▸ DATA LISTING
■ ■ ■ ■ ■

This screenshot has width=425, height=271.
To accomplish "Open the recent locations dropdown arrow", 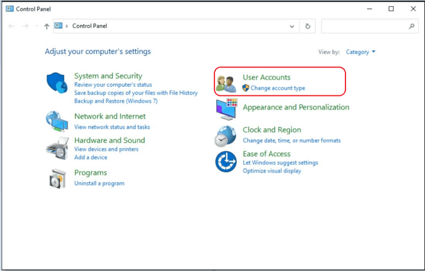I will (37, 26).
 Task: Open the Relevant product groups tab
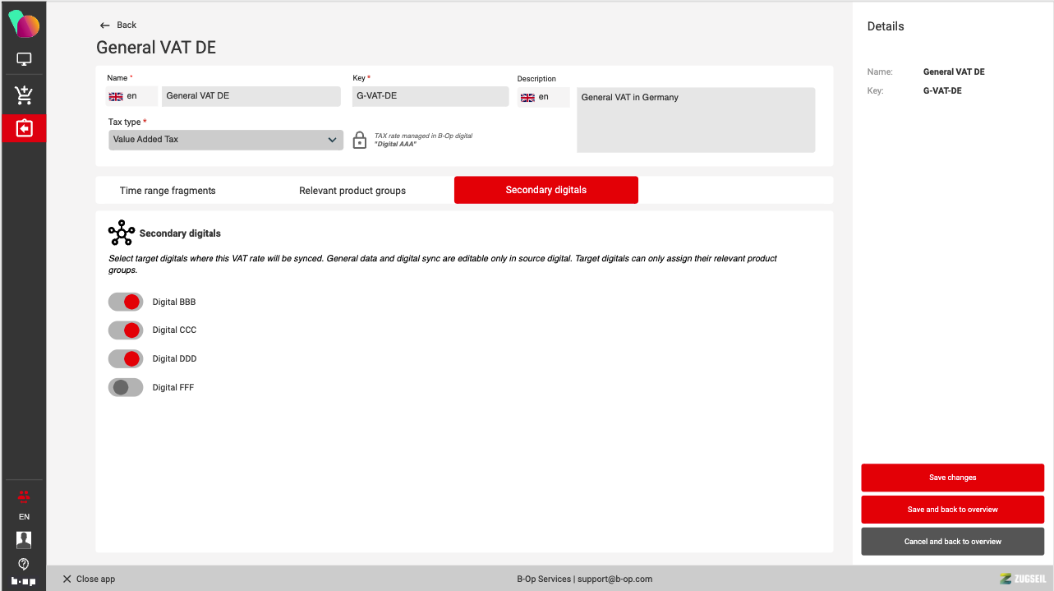[352, 191]
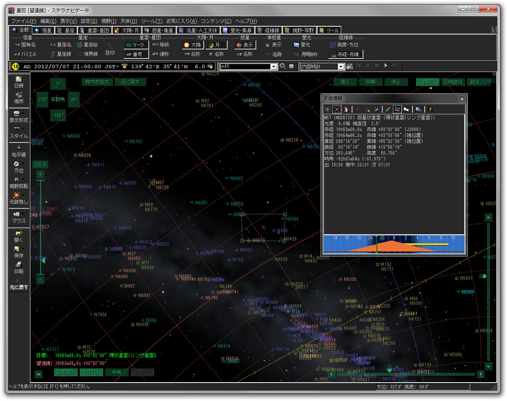Click the magnifier search icon beside m45 field

[x=283, y=66]
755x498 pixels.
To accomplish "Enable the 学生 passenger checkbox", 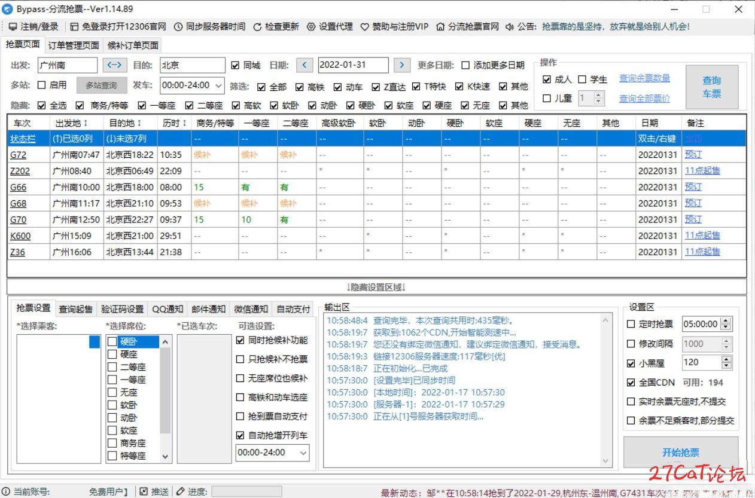I will tap(582, 80).
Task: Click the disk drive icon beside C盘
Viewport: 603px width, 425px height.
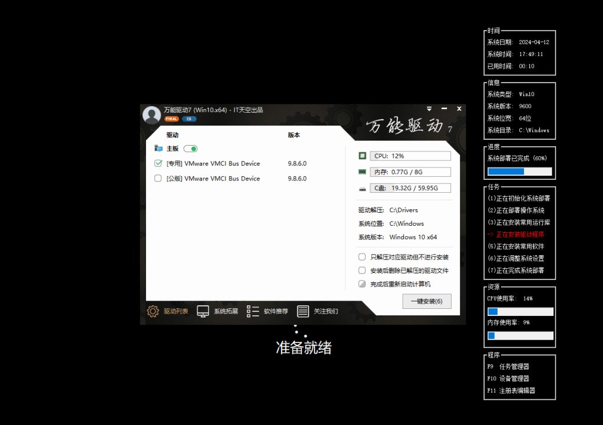Action: pos(362,189)
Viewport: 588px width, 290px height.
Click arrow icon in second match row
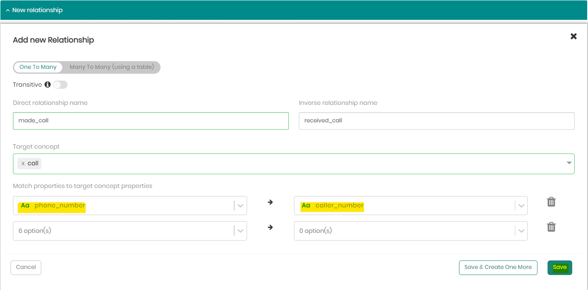tap(270, 227)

■ ■ ■ ■ ■

▸ TASK DIRECTIONS
Rewrite the rows starting at the line containing "Task: Click the disk drive icon beside C盘" and ending at the last row, replacing "icon" with "button" and keeping everything else the same. Leave the pictures out of your answer.

▸ WRITTEN SOLUTION
Task: Click the disk drive button beside C盘
Viewport: 603px width, 425px height.
Action: pos(362,189)
Viewport: 588px width, 290px height.
Click arrow button in second match row
tap(270, 227)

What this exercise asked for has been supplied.